En raison de travaux, le séminaire aura lieu dans le bâtiment 509 à 13 h.
Résumé :
Dans le cadre des études paléoclimatiques de l’hémisphère sud, les îles subantarctiques jouent un rôle de sentinelles essentielles pour évaluer la nature et la chronologie des glaciations du Quaternaire. À ce titre, la nature et l’étendue des glaciations passées sur l’île subantarctique de Marion (46° S ; 37° E) sont restées un axe de recherche majeur au cours des deux dernières décennies. Dans cette présentation, je donnerai un aperçu des approches utilisées pour reconstituer les glaciations passées de l’île, en commençant par une (ré)évaluation de l’histoire géologique et de l’évolution géomorphologique, puis par l’application de techniques de datation relative et directe, telles que la datation par l’altération des roches et la datation par exposition au 36Cl cosmogénique. Je mettrai en évidence certains défis et opportunités liés aux lacunes de nos connaissances sur l’évolution du paysage de l’île lors de l’application de ces techniques, et je présenterai notre approche pour les contourner.

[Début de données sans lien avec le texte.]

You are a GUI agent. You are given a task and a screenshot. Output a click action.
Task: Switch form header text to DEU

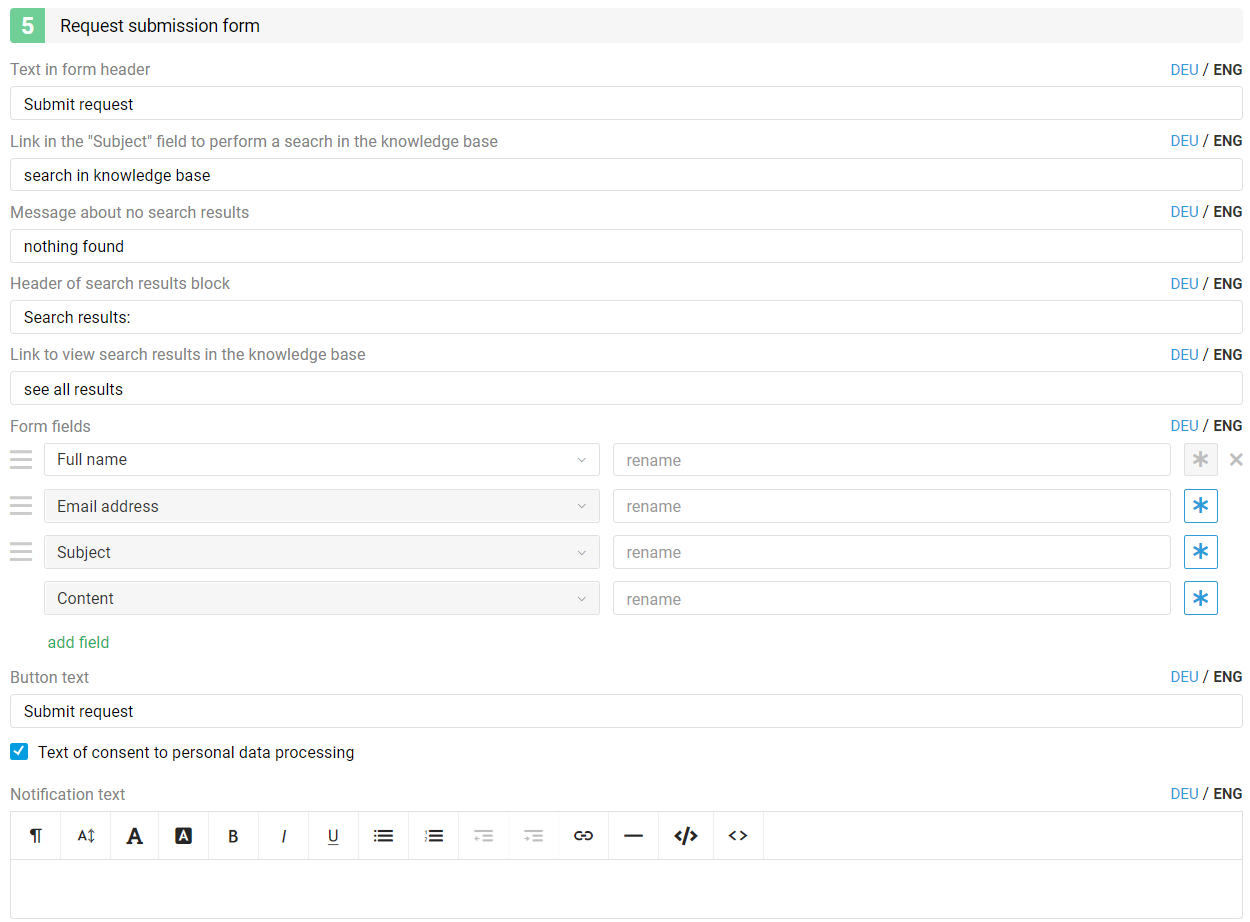pos(1184,70)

Cela a constitué la base de notre nouvelle étude, qui consiste à appliquer la datation de l’âge de formation par la méthode K-Ar ici à GEOPS afin 1) d’affiner l’histoire volcanique holocène de l’île, et 2) de calibrer la production de 36Cl cosmogénique par spallation du Ca. Les basaltes océaniques de l’île offrent une occasion unique de tenter un étalonnage dans l’hémisphère sud du 36Cl cosmogénique issu de la spallation du Ca. Nous utilisons la technologie de fragmentation sélective par impulsions électriques (selFrag) pour la séparation des minéraux (par opposition au broyage mécanique), ce qui nous permet d’extraire des minéraux de meilleure qualité et en plus grande quantité à partir d’échantillons de terrain. Je présenterai nos premières expériences concernant l’intégration de cette technique à nos procédures.